Results: Among 9,415,806 PLWH, 123 were diagnosed with melanoma, with a crude incidence rate of 0.22 per 100,000 person-years (95% confidence interval [CI] = 0.16–0.26). Melanoma incidence decreased between 2010 and 2015, with a 48% lower risk (adjusted hazard ratio [aHR] = 0.52; 95% CI = 0.33–0.80) compared with 2004–2009. Females had a 67% lower risk of developing melanoma compared to males (aHR = 0.33; 95% CI = 0.22–0.49), and White PLWH had 13 times higher melanoma risk than Black PLWH (aHR = 13.25; 95% CI = 8.02–21.87). Melanoma risk increased steeply with age (≥60 years vs <30 years; aHR = 20.90; 95% CI = 9.36–46.70). PLWH with CD4 counts of 200–349 cells/µL and those with CD4 counts ≥500 cells/µL had 2.6 times higher risk of being diagnosed with melanoma than those with <100 cells/µL (aHR = 2.62; 95% CI = 1.25–5.48 and aHR = 2.68; 1.20–5.96, respectively). PLWH living within latitudes 30°S to 34°S had a 29-fold higher risk of melanoma (aHR=28.95; 95% CI=2.65–315.98) than those living within a latitude of <25°S. We found no association between rural or urban settlement type and melanoma risk.

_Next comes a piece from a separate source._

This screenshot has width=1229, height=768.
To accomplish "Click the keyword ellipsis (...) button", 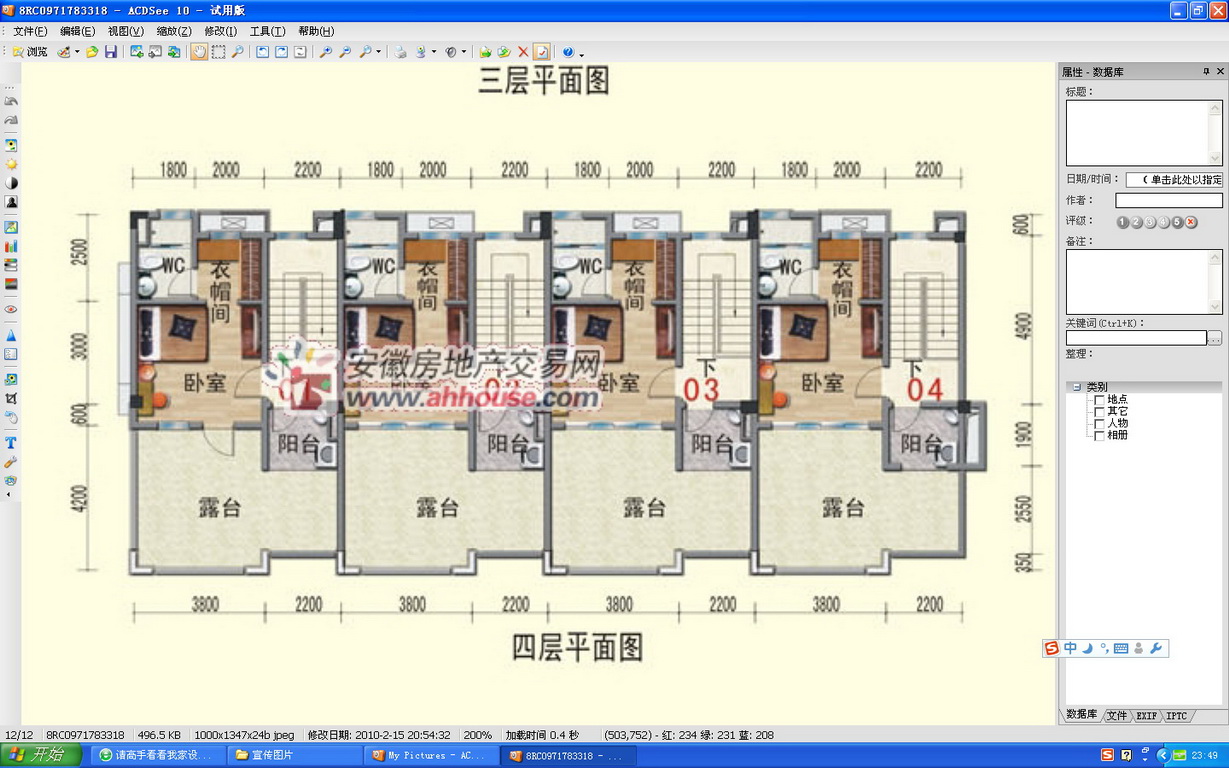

Conclusion: The association between higher CD4 counts and melanoma risk reflects immune reconstitution and prolonged survival following ART initiation, increasing opportunities for melanoma detection rather than a direct causal effect of immune recovery. Residence further south, indicative of higher seasonal ultraviolet radiation exposure, was associated with an increased risk of melanoma. These findings highlight priority groups for targeted skin cancer surveillance within HIV care, including older PLWH, patients with immune reconstitution on ART, and those residing in southern regions of SA.